Das Jobwunder nicht abwürgen / Unternehmerverband warnt vor Abschaffung der sachgrundlosen Befristung / Vor allem Berufsanfänger und -rückkehrer profitieren / Betriebe wollen langfristige Bindungen knüpfen

(Duisburg) - Wasser predigen und selbst Wein trinken - diesen Vergleich zieht Wolfgang Schmitz, Hauptgeschäftsführer des Unternehmerverbandes, beim Thema "Sachgrundlose Befristung" heran. Diese einzuschränken, plant gerade die Große Koalition. "In der Metall- und Elektro-Industrie liegt der Anteil an befristeten Arbeitsverhältnissen bei gerade einmal vier Prozent.
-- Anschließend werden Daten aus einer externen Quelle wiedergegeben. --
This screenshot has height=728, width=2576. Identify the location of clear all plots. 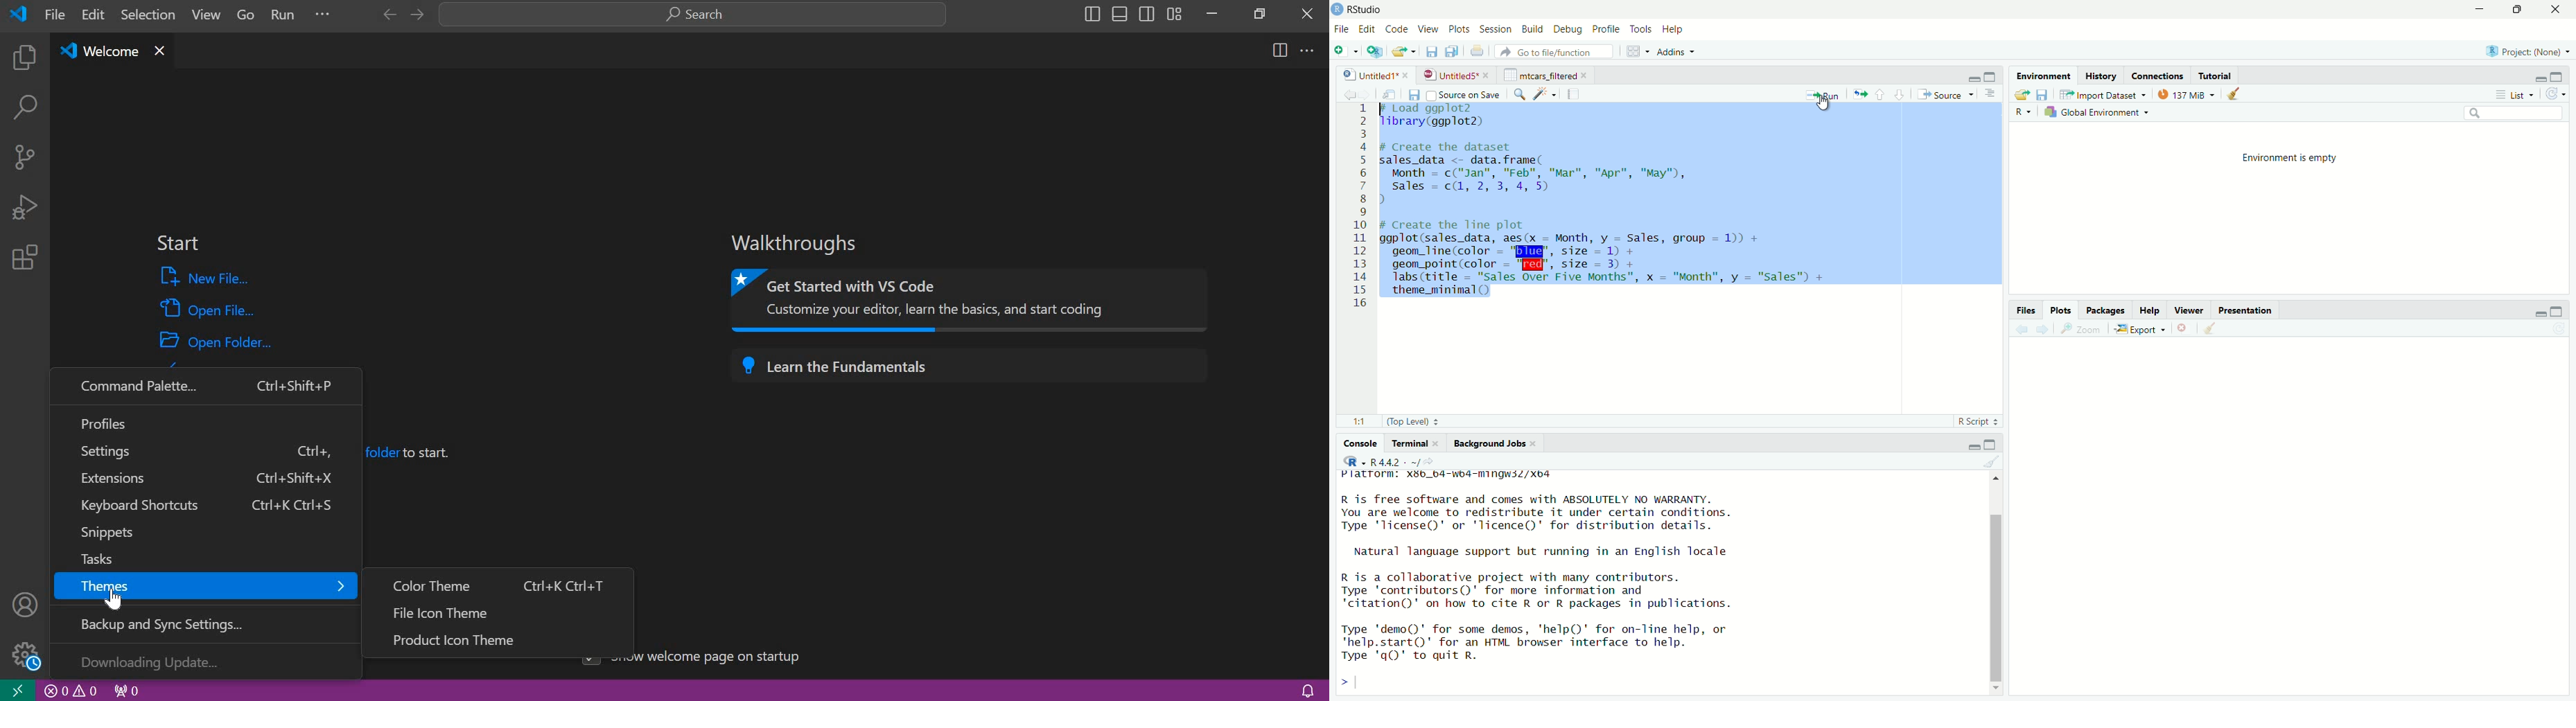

Im staatlichen Hochschul- und Wissenschaftsbereich ist hingegen fast jeder zweite Mitarbeiter befristet beschäftigt, im gesamten öffentlichen Dienst fast jeder zehnte." Hauptkritikpunkt des Arbeitgebervertreters ist also, dass die Große Koalition neue Bürokratie und Einschränkungen für die Wirtschaft erzeugt, ohne das Kernproblem - die hohe Befristungsquote im öffentlichen Dienst - anzugehen.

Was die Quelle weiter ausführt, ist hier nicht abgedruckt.